Par application des dispositions des articles L. 145-37, L. 145-38 et L. 145-39 du Code du commerce, la révision du bail commercial est la fixation du loyer de ce dernier. Celle-ci est d’ordre public et tend uniformément à l’application de la valeur locative, tant à la hausse qu’à la baisse. 

I. La révision triennale

Notion

Aux termes des dispositions de l’article L. 145-38, une condition unique est exigée pour la demande en révision, à savoir qu’elle est recevable « que trois ans au moins après la date d’entrée en jouissance du locataire [s’il s’agit d’un bail originaire] ou après le point de départ du bail renouvelé [s’il s’agit d’une seconde ou troisième révision en cours de bail] » se soient écoulés.
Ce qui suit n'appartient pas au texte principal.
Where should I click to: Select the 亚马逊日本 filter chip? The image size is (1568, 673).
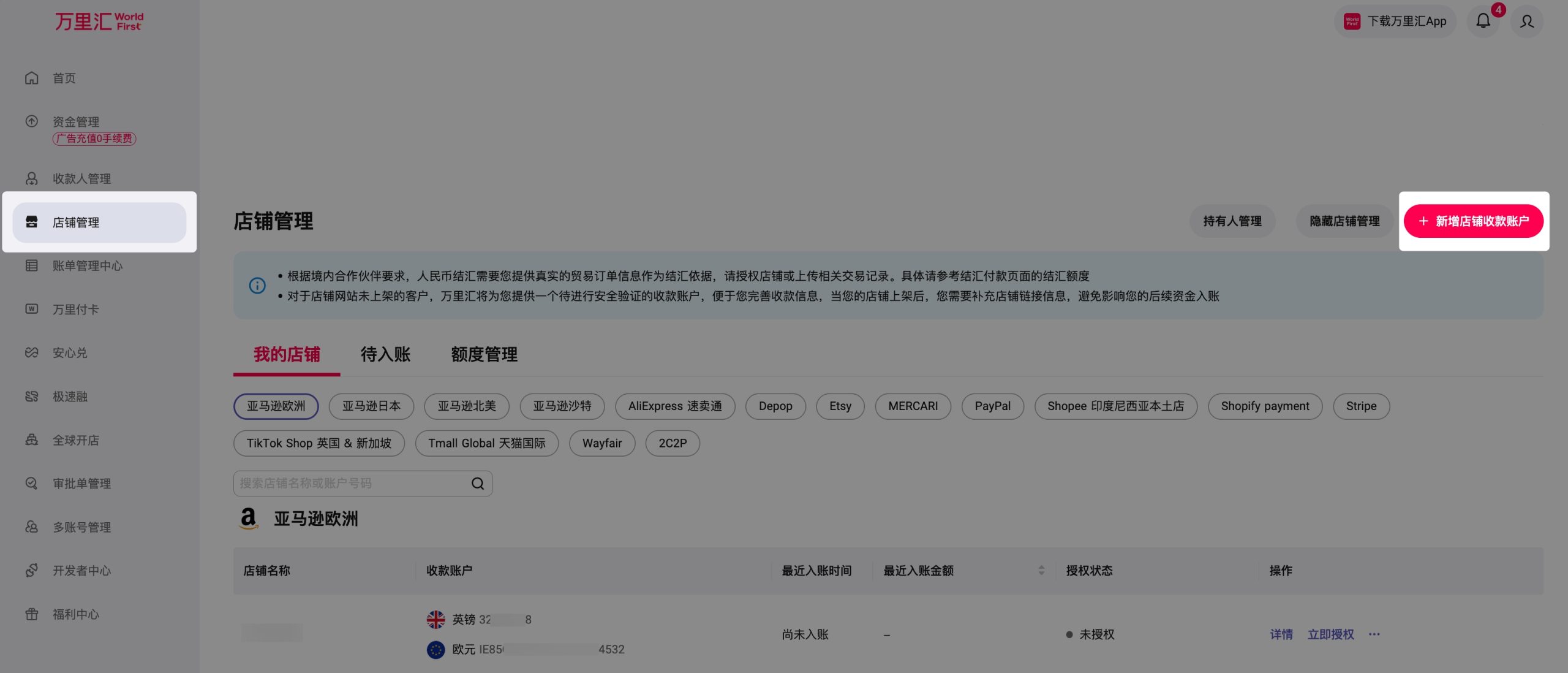point(371,406)
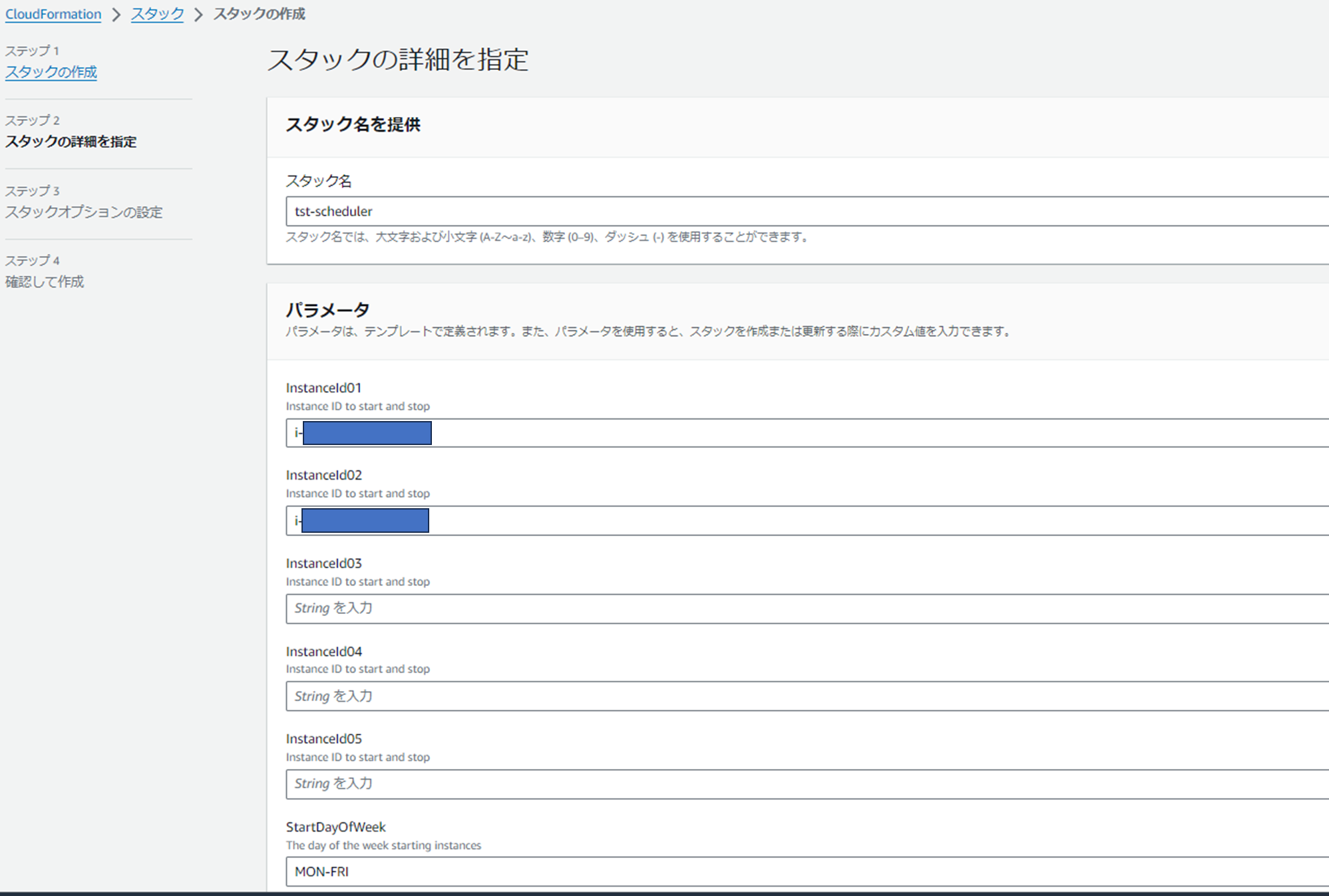Click the スタック名 field label
Image resolution: width=1329 pixels, height=896 pixels.
319,181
Les nouvelles demandes en révision ne peuvent ensuite être demandées que tous les trois ans à compter du jour où le nouveau prix sera applicable ». Le prix d’un bail est ainsi fixé pour trois ans. 

La révision du bail commercial est d’ordre public, ainsi, les parties ne peuvent ni écarter le principe légal de la révision triennale, ni ses conditions d’application, exception faite de l’introduction d’une clause d’échelle mobile.
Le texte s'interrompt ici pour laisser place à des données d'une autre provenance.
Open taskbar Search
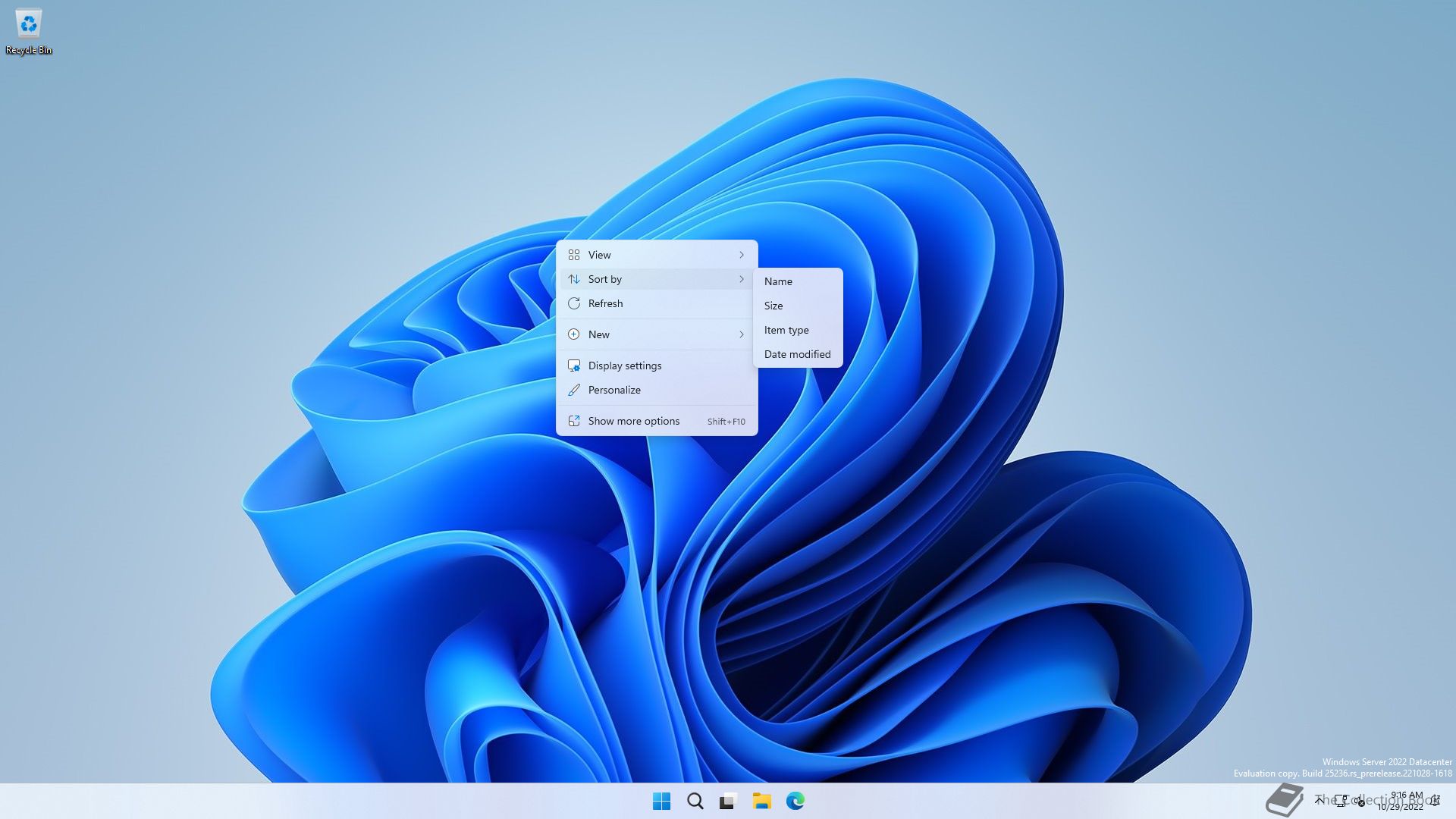 [695, 801]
B.  Les conditions d'application de la révision triennale

La demande doit être formée par acte extra judiciaire ou par lettre recommandée avec avis de réception, précisant le montant du nouveau loyer. La notification de la demande en révision ne peut être faite qu’après l’écoulement du délai de trois ans après l’entrée en jouissance. Ce délai est un délai impératif, la demande devant être formulée trois ans et un jour après la prise d’effet de la dernière modification de loyer. Le locataire se devra de régler le nouveau loyer avec rappel à compter de la date de notification de la demande en révision

Le montant du loyer réclamé doit être précisé et répondre à la valeur locative. A défaut, la seule précision que le prix sera fonction de l’indice INSEE du coût de la construction est suffisante. Cet indice constitue un plafond, la variation du loyer ne pouvant dépasser à la hausse ou à la baisse la variation de cet indice. Cependant, les loyers peuvent échapper à ce plafond s’il est démontré une modification matérielle des facteurs locaux de commercialité, ayant entraîné par elle-même une variation de plus de 10% de la valeur locative, appréciée au cas par cas par les tribunaux, au regard de facteurs existants à l’origine du bail et de leur influence sur le commerce considéré. 
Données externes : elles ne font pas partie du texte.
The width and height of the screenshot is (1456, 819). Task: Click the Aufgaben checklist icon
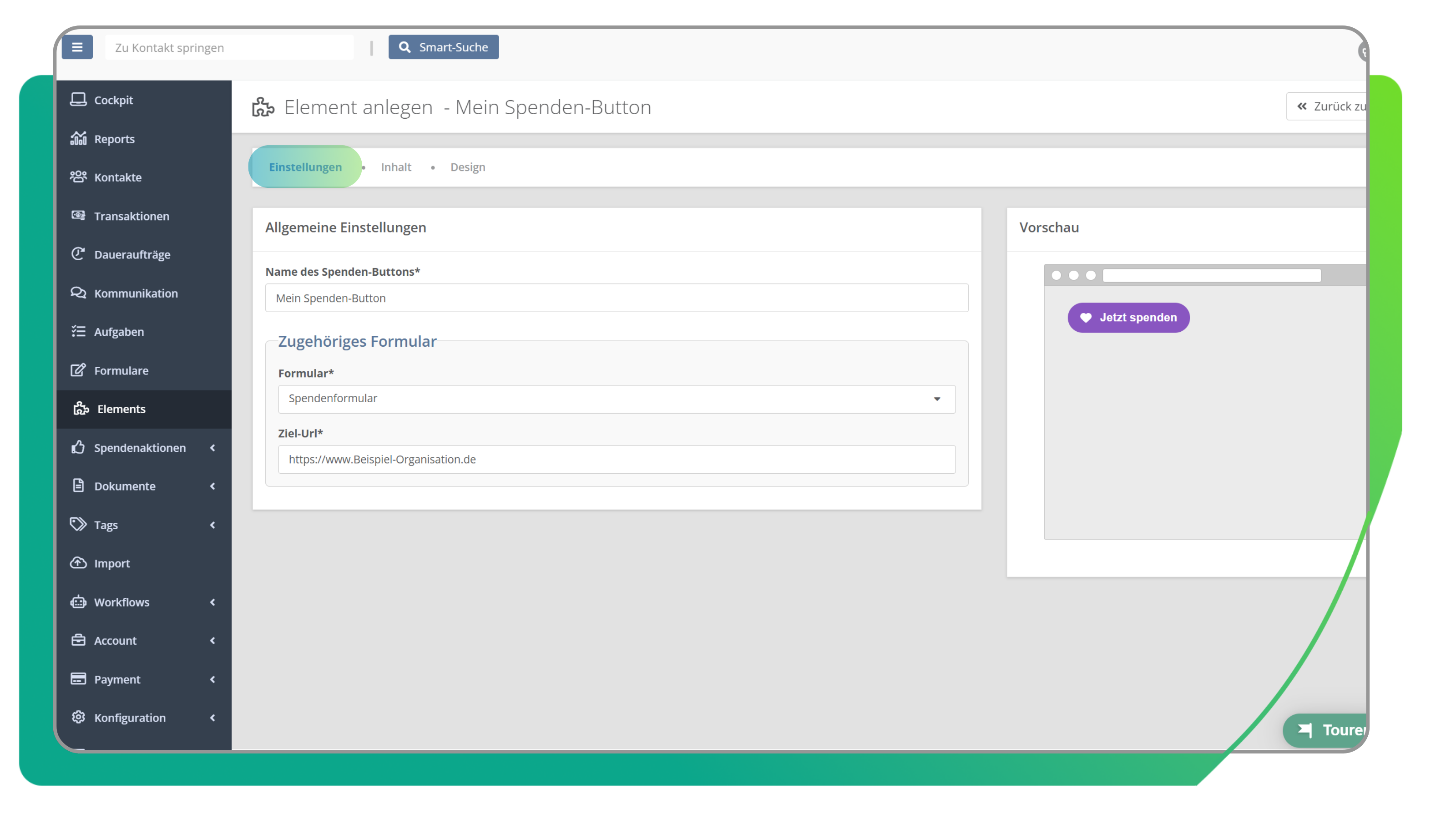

C.   Les effets de la révision triennale

La révision entraine différentes conséquences pour les parties. Tout d’abord, le preneur est dans l’obligation de payer le loyer ainsi défini à compté de la date de la demande chiffrée du propriétaire. De plus, le dépôt de garantie sera ajusté au nouveau taux convenu, ainsi que le décompte des charges, établi différemment. Enfin, le bail ne serait faire l’objet d’une nouvelle demande en révision moins de trois ans à compter du point de départ du loyer révisé. 

II. L’exception de la clause d’échelle mobile

Dans le cas d’une clause d’échelle mobile, le loyer sera lié aux variations d’un indice convenu entre les parties. Cette clause présente un caractère périodique et automatique du réajustement selon le paramètre choisi par les parties. Sont seuls autorisés les indices établis sur des biens, produits ou services ayant une relation directe avec l’objet de la convention ou l’activité d’une des parties. Les conséquences seront identiques à celles de la révision triennale, la révision ne supprimant pas ladite clause.